Hitting the trail to your Colorado ski hut
If you’re skiing or hiking with a heavy pack, brace yourself. Your first few steps on the trail or tracks in the snow could be a little shaky. But soon, your arms will be in sync with your skis or your hiking pace and you’ll be on your way to a memorable mountain trek. The quiet of birds singing in the summer or your skis schussing on Colorado powder as you float along trails are absolutely mesmerizing. Before you know it, thanks to the rhythmic motions, you will have swallowed up a few miles.
You may tend to keep your eyes on the path in front of you, so be sure to stop for water breaks and enjoy the scenery. There’s nothing quite like being with friends or family in the mountains under a bluebird sky.

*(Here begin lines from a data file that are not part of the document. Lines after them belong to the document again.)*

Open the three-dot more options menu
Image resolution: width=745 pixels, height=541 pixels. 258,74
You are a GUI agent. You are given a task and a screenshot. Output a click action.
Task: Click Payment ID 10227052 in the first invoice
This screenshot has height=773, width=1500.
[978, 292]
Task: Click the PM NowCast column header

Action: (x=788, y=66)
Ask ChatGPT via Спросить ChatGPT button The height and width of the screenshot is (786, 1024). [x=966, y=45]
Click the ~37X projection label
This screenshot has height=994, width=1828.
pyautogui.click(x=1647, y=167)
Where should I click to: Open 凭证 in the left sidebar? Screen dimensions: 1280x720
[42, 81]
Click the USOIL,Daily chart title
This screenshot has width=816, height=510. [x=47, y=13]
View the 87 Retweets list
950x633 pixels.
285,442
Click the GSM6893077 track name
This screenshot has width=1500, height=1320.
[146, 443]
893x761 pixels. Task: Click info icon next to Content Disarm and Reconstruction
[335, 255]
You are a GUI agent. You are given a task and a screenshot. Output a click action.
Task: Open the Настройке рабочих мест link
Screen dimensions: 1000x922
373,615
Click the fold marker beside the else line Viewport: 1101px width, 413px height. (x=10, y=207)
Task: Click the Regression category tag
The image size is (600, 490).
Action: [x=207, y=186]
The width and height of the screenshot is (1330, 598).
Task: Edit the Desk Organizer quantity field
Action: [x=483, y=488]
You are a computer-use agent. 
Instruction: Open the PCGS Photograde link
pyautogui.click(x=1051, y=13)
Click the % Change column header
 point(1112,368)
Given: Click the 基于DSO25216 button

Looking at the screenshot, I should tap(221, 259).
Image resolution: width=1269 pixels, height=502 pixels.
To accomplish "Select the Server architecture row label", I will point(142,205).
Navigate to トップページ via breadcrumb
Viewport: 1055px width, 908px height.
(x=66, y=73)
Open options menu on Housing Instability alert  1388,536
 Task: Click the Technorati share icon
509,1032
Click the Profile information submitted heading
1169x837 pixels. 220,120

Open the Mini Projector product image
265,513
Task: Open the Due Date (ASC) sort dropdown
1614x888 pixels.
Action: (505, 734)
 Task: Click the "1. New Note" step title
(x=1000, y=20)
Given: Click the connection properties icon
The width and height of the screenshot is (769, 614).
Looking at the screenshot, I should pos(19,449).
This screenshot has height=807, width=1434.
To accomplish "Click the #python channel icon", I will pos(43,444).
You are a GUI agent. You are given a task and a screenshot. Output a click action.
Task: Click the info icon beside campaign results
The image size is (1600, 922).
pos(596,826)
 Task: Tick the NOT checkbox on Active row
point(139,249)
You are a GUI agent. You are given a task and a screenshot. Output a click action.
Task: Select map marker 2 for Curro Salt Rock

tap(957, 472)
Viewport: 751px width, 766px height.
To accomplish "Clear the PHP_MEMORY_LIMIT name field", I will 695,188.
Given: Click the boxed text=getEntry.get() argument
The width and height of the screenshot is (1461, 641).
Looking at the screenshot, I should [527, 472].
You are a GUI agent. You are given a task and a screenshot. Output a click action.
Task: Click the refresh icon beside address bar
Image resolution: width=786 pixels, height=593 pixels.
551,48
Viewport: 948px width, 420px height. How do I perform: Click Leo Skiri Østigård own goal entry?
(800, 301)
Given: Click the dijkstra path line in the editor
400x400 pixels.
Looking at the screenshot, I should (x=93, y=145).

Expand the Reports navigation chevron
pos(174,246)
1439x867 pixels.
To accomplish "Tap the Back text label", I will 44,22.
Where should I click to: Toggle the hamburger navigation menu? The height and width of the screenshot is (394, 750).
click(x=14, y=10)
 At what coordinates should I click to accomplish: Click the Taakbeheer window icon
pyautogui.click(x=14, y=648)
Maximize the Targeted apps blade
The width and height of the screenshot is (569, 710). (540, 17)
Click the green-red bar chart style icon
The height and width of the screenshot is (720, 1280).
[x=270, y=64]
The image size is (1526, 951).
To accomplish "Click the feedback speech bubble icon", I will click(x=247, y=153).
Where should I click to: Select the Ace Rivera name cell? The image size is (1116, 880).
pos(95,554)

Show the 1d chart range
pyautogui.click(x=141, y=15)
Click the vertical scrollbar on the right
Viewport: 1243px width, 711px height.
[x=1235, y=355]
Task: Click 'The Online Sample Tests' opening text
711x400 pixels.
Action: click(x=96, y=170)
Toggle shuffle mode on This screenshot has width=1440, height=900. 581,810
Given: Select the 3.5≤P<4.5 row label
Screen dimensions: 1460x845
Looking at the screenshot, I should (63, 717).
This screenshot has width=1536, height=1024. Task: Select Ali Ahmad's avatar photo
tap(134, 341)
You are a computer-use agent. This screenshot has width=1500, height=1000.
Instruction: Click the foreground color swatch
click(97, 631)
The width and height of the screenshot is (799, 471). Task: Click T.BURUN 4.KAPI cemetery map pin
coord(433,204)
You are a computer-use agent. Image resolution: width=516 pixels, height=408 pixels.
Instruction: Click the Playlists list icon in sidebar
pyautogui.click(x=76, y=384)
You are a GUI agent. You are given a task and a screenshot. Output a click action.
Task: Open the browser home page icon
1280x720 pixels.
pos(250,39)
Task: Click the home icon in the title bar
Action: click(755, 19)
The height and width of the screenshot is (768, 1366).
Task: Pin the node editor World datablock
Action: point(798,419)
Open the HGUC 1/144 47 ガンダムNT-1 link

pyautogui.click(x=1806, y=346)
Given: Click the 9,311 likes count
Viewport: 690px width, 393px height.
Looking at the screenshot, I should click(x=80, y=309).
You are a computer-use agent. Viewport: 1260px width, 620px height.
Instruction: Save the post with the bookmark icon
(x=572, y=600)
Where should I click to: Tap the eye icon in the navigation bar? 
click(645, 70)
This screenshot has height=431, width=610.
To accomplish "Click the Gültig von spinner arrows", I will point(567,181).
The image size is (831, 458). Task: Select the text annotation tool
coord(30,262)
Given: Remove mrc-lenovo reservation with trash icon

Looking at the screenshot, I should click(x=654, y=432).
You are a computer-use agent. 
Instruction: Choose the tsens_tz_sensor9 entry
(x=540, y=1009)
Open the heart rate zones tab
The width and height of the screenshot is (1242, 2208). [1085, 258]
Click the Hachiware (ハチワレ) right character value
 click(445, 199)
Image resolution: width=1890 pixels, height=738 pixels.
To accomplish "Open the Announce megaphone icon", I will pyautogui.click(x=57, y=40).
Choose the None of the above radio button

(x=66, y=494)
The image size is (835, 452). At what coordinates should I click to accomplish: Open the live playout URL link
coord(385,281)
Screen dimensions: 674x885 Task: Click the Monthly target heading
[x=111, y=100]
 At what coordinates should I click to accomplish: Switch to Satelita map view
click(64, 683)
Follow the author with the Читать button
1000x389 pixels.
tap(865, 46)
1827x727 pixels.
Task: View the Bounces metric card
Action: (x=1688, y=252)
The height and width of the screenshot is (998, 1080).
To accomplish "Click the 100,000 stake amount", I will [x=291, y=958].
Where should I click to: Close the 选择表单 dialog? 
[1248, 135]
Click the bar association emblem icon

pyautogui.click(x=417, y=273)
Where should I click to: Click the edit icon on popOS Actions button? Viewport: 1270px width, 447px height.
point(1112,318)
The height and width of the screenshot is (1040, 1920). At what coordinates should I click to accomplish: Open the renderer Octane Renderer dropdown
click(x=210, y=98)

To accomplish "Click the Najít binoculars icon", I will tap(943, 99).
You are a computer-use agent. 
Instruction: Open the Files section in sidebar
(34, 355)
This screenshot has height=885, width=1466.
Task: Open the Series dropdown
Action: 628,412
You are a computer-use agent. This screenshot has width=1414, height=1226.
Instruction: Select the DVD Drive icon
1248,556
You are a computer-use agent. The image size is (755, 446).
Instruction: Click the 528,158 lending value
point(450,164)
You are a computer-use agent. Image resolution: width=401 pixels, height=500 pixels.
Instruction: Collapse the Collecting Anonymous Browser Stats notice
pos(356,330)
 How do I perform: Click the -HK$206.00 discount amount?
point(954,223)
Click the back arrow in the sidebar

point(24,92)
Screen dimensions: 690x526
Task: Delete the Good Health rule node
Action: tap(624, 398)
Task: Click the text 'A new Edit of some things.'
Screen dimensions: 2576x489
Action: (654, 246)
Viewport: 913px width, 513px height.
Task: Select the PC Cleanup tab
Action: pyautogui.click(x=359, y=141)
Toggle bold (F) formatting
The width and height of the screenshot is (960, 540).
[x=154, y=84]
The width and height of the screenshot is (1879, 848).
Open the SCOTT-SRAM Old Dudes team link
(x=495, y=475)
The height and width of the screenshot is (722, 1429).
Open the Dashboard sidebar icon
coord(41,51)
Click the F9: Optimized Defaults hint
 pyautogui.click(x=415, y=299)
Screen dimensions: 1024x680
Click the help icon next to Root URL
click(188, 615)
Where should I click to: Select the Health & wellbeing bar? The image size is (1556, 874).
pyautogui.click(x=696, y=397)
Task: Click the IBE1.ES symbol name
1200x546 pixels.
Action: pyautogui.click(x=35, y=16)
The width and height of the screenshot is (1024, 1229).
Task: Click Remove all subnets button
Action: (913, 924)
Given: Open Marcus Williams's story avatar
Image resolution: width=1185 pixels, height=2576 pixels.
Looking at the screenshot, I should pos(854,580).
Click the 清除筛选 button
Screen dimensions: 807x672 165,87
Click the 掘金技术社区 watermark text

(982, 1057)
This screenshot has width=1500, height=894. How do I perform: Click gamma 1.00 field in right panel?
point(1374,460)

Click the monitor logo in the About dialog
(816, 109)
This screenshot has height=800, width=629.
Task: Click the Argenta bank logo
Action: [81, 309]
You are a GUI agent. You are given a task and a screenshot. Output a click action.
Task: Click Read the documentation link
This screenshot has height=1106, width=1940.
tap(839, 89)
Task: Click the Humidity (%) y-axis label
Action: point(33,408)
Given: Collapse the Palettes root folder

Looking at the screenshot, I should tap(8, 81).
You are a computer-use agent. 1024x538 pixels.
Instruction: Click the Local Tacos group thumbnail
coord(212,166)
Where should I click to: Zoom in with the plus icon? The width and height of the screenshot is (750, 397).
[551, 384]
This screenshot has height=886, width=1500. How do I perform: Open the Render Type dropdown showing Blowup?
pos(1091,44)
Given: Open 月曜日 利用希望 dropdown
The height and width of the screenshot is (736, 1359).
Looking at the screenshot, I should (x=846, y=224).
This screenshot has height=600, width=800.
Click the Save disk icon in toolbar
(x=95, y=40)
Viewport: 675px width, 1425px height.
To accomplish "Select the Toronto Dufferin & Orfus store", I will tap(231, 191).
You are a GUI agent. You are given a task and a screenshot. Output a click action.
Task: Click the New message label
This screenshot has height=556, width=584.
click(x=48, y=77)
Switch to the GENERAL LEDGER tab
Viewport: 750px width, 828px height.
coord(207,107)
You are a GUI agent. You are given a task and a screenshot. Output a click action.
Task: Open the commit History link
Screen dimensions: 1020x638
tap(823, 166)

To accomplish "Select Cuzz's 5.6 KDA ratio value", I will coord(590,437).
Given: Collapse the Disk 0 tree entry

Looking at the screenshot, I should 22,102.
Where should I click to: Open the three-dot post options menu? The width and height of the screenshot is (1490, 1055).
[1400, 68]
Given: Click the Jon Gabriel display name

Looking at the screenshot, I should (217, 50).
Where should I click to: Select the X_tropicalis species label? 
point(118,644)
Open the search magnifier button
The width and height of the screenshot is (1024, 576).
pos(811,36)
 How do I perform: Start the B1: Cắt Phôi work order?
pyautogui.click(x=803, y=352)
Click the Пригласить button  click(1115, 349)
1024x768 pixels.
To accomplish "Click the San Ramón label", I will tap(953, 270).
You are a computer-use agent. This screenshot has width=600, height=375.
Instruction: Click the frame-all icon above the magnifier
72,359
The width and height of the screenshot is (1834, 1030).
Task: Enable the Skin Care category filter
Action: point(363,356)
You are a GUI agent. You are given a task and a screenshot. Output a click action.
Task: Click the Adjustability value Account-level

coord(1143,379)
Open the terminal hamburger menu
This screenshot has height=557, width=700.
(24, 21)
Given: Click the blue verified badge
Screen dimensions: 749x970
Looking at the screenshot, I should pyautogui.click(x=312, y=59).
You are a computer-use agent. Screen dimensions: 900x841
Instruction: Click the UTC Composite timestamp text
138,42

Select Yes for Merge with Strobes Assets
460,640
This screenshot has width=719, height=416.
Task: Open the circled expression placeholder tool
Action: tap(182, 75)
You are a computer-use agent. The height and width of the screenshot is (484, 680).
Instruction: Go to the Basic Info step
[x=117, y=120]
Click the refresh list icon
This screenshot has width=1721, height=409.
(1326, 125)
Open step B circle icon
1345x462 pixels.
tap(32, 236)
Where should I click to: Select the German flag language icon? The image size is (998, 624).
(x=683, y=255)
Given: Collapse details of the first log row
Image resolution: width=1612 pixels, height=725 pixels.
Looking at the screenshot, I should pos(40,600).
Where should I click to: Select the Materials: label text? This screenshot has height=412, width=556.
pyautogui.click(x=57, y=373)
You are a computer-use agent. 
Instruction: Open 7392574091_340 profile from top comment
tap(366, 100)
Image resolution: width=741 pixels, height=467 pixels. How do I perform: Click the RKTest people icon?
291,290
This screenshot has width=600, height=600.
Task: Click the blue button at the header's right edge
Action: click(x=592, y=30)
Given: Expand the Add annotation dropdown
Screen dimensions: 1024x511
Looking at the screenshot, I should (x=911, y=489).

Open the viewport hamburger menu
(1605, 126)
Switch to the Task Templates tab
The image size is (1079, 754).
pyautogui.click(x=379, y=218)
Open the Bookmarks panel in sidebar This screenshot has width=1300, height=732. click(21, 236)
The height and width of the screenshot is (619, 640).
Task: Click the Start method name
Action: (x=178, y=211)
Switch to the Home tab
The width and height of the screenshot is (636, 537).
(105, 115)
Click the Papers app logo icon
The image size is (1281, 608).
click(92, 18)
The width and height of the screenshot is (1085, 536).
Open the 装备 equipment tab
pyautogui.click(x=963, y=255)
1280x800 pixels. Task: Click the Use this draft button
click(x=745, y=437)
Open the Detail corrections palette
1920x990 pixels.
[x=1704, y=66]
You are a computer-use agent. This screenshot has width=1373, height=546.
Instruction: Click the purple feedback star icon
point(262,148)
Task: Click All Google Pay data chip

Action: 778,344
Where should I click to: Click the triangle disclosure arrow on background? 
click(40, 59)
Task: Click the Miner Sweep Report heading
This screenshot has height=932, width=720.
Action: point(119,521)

Once you’re at your hut, you’ll be greeted with many rewards: gorgeous mountain views and access to backcountry skiing on unspoiled powder literally out the door of your hut. After arriving and ditching your pack, take your safety gear and hike to nearby pristine snowfields. The farther up you go, the more worthwhile turns you’ll earn. If you’re an early riser, skin up and catch the sunrise.
The terrain varies, of course, depending on which location you choose, but it’s critical for hut users to pay close attention to weather forecasts and always check avalanche conditions from the Colorado Avalanche Information Center (CAIC).
There are lots of blogs and trip reports from past hut visitors that give tips and GPS coordinates for the best backcountry ski runs in the area. Your choices for your day-to-day adventures depend on the snow conditions and your skiing/riding and backcountry safety skills.
Must have safety gear for hut travel
- Paper topographic maps. Plan on not having any cell service for the trip.
- A compass.
- Avalanche transceiver, shovel and snow probe.
- Duct tape and an all-purpose tool and knife.
- Headlamp and carabiners.
Before you begin your Colorado hut adventure
- Check the weather forecast. If there’s snow on the ground, you can melt snow for water. If not, water will be a key item to pack.
- Layer your clothing. Whether you are hiking, skinning or snowshoeing, you’ll work up a sweat quickly. Even in the summertime, thunderstorms can move in quickly and the weather can change dramatically from hour to hour.
- Pack hut slippers, sleeping bags, toiletries, food, a first aid kit, Band-Aids for blisters, a lightweight water bottle, snacks and hand warmers.
Before you leave for your hut
- Review the cleaning and check-out list carefully. Clean up the hut so the next group can enjoy it in pristine condition.
- Make sure any fires are completely out and ashes have been properly disposed of in ash containers. You absolutely do not want to be responsible for burning down a hut or starting a wildfire.
- Do not leave trash or food behind.
To ensure these rugged gems are here for many more years, visitors must remember there’s no maid service to clean the floors or wipe down counters. A maintenance crew doesn’t show up to clear off the deck or steps. Hut visitors can expect to spend time shoveling off snow-laden decks in the winter and old-school dish duty is absolutely part of the experience.